The average cost of homeowners insurance in the U.S. is $2,258 per year for $300,000 of coverage, according to February 2025 data from Quadrant Information Services. Home insurance policies typically include coverage for wildfires, and many also include “loss of use” provisions that help reimburse temporary housing expenses while homes are uninhabitable.

In areas where wildfires are common, such as California, insurance cancellation rates are rising as companies limit their loss exposure. As a result, some residents have been forced to switch to FAIR Plan coverage, which only covers catastrophic loss of the building — not its contents — and is sometimes more than double the cost of a standard home insurance policy. The FAIR Plan had 450,000 policies in force in 2024, up from 140,447 in 2018.

Last September, Insurance Commissioner Ricardo Lara announced an agreement with insurers that made it easier for them to get approval for rate hikes in return for a pledge to increase policies in neighborhoods prone to wildfires. After the devastating wildfire damage to Los Angeles neighborhoods in January, Lara prohibited insurers from canceling policies in the impacted areas for a year.

Home insurance discounts for mitigating fire risk

Northeast homeowners aren’t used to considering the impact a potential wildfire could have on their homes. In California, someone getting bids from contractors for a new roof would probably ask about fire ratings — especially if thinking about using asphalt shingles, the nation’s most common roofing material.

It’s a question that likely wouldn’t occur to a homeowner in a state where wildfires haven’t been common. Many asphalt shingles are rated Class A, indicating they are highly fire-resistant. Cheaper asphalt shingles might be rated Class B or Class C, meaning they are more likely to catch fire if embers land on the roof.

California requires home insurance companies to offer discounts to homeowners who have Class A-rated roofs, which include non-combustible metal and tile roofs. Wildfire mitigation discounts may also be extended for the clearance of a “defensible space” around the home — meaning removing shrubs and sheds in a 30-foot perimeter of a house and clearing vegetation and flammable items from under decks.
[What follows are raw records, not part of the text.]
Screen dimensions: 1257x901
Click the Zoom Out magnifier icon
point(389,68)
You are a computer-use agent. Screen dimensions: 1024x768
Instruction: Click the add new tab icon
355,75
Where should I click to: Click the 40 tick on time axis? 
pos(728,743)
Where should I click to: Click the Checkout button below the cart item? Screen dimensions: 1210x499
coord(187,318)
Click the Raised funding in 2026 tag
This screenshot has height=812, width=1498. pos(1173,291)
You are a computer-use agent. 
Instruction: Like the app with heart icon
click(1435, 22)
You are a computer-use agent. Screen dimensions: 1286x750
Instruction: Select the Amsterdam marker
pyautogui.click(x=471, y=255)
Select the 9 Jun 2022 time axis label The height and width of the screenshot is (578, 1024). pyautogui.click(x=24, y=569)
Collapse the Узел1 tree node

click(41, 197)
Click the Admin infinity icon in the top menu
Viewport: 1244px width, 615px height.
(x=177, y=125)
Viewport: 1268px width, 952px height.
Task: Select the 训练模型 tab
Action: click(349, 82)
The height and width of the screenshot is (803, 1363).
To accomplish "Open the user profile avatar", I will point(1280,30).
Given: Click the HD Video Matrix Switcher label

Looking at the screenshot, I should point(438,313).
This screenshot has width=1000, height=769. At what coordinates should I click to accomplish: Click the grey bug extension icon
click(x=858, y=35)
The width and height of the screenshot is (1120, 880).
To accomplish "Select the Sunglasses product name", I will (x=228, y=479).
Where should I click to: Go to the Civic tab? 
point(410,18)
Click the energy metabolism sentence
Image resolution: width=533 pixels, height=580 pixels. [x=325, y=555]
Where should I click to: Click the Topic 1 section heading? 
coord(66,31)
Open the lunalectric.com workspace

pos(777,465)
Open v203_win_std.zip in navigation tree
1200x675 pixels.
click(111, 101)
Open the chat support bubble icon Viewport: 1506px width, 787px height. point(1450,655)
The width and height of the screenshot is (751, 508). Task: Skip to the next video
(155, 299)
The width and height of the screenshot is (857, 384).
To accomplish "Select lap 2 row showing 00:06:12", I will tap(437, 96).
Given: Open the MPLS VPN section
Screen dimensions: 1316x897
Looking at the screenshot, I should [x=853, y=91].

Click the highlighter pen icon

However, mitigation discounts aren’t usually available to people insuring homes in states where wildfires are historically common.

Fire departments in wildfire-prone states like California have vast experience in fighting woodland blazes, and the California Department of Forestry and Fire Protection has its own fleet of water-dropping planes. In Northeastern states, firefighters have familiarity with extinguishing brush fires — smaller blazes that are easily controlled — but less experience in fighting uncontained forest fires.

States such as California invest billions of dollars annually in fire suppression and control with tens of thousands of active firefighters and extensive, sophisticated fire-fighting equipment to support them. This is not the case in the Northeast states.

— Firas Saleh director of product management, Moody’s

Wildfire numbers ‘frankly staggering’

Near the end of October, Gov. Ned Lamont of Connecticut declared a state of emergency as the state’s drought reached a critical level. A few days earlier, a firefighter was killed while battling a wildfire on Lamentation Mountain in Berlin, about 10 miles south of Hartford. At least three other firefighters were injured. Crews from as far away as Quebec joined local fire departments to battle the blazes. 

In early November, the Jennings Creek blaze burned about 5,300 acres on the border of New York and New Jersey. Again, one firefighter died and several others were injured. In total, wildfires tore through 11,000 acres in New Jersey last year, triple the acreage burned in 2023. In mid-November, New Jersey Gov. Phil Murphy said there had been 537 wildfires in the Garden State, compared to 37 a year earlier.“

The numbers are frankly staggering,” Murphy said at a press conference.